Records provided ::
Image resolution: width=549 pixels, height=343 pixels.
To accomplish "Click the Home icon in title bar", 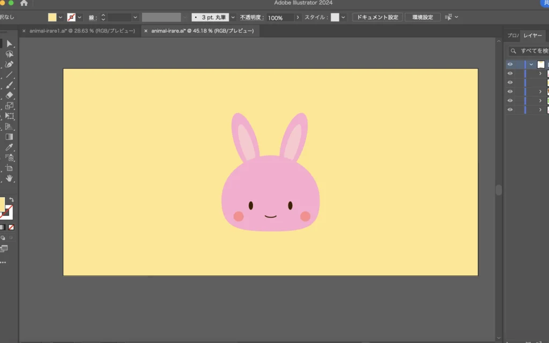I will (x=24, y=3).
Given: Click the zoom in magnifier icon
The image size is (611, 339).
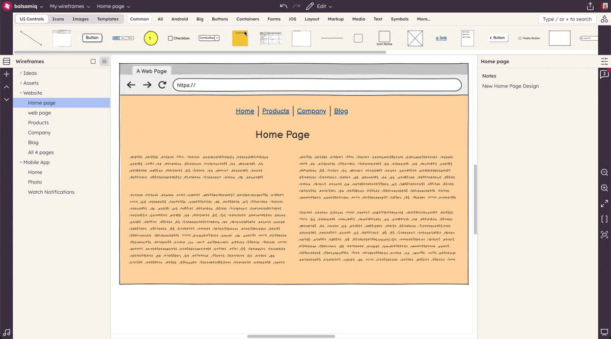Looking at the screenshot, I should pyautogui.click(x=604, y=188).
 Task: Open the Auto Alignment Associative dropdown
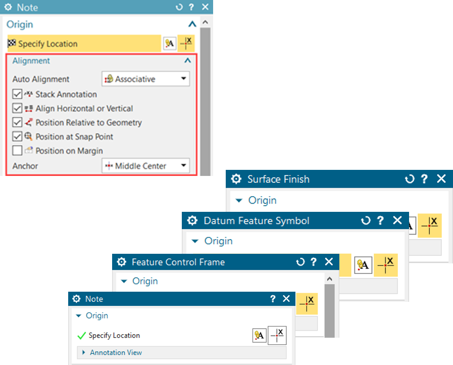[x=145, y=79]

Work required :: Convert the lines of the material as a Markdown table with the columns Row and Line. Start at the line holding "Given: Click the zoom in magnifier icon" and run through the end of the material, both ends included. Leave out blank lines and pictures.

Completed task ::
| Row | Line |
|---|---|
| 1 | Given: Click the zoom in magnifier icon |
| 2 | The image size is (611, 339). |
| 3 | Looking at the screenshot, I should pyautogui.click(x=604, y=188). |
| 4 |  Task: Open the Auto Alignment Associative dropdown |
| 5 | [x=145, y=79] |